#### [Selected excerpt]
It is advertised to output 5mW of laser radiation at ~405nm.
It actually measures 23.110mW at 401.10nm!!!

It comes in a handsome brass body with a black finish and chrome colored bezel, tailcap, and spring-loaded "lobster claw" keychain attachment.




SIZE



To get the laser to turn on, first be certain that there is an AAA cell installed. If there isn't, then install it (see directly below), and THEN you can go irradiate something.


Aim the laser well-away from your face first.
Press & hold down the button on the barrel for as long as you want or need the laser spot, and release pressure on the button to turn the laser back off.





To change the battery in this violet laser , unscrew the tailcap, and set it aside.

Tip the used AAA cell out of the barrel and into your hand, and dispose of, recycle, or recharge it as you see fit.

Insert a new AAA cell into the barrel, flat-end (-) negative first. This is the opposite of how batteries are installed in most flashlights, so please pay attention to polarity here.

Screw the tailcap back on, and be done with it.


Measures 134.60mA on my DMM's 400mA scale.





This is a self-contained laser , and not a flashlight meant to be carried around, thrashed, trashed, and abused - so I won't abuse it in the name of science like I might abuse a flashlight.
Lasers are meant to be loved, not punished!!!

#### [Source data]
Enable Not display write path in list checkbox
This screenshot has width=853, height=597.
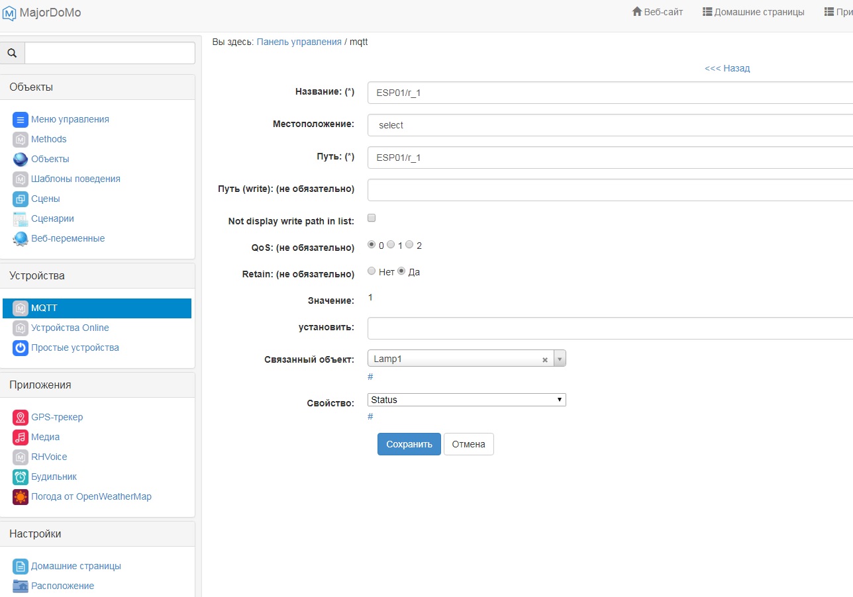point(372,218)
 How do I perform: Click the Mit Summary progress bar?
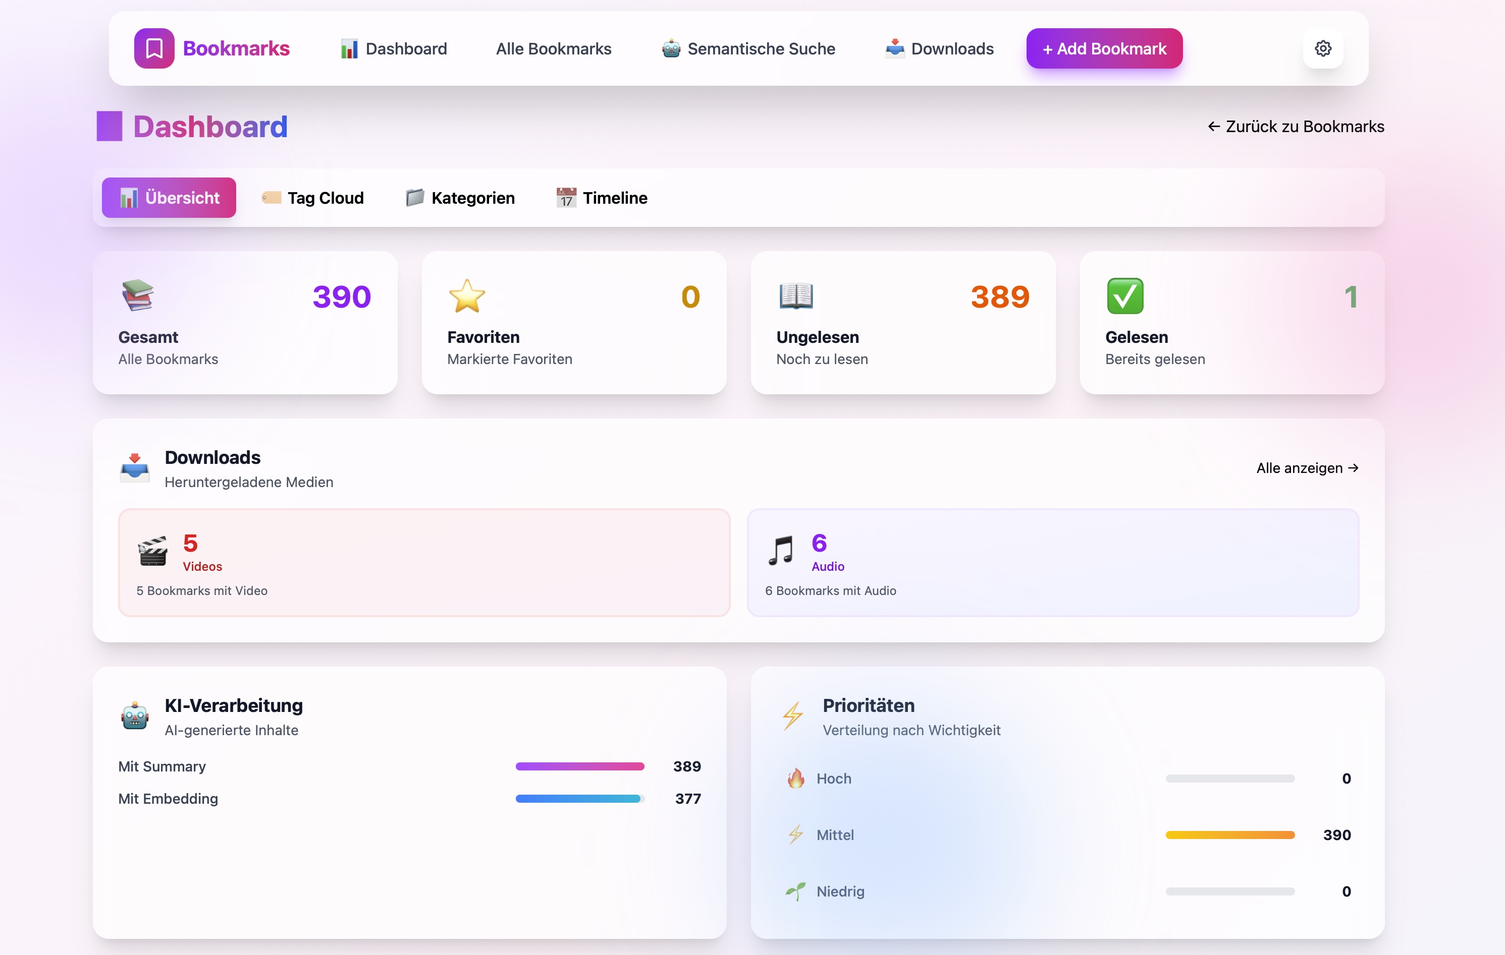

#### [Task objective]
Translate this sentence from the laser review into Spanish: "Insert a new AAA cell into the barrel, flat-end (-) negative first." Work from the laser review alone and leave the data aside.

#### [Solution]
Inserta una pila AAA nueva en el cilindro, con el extremo plano (-) negativo primero.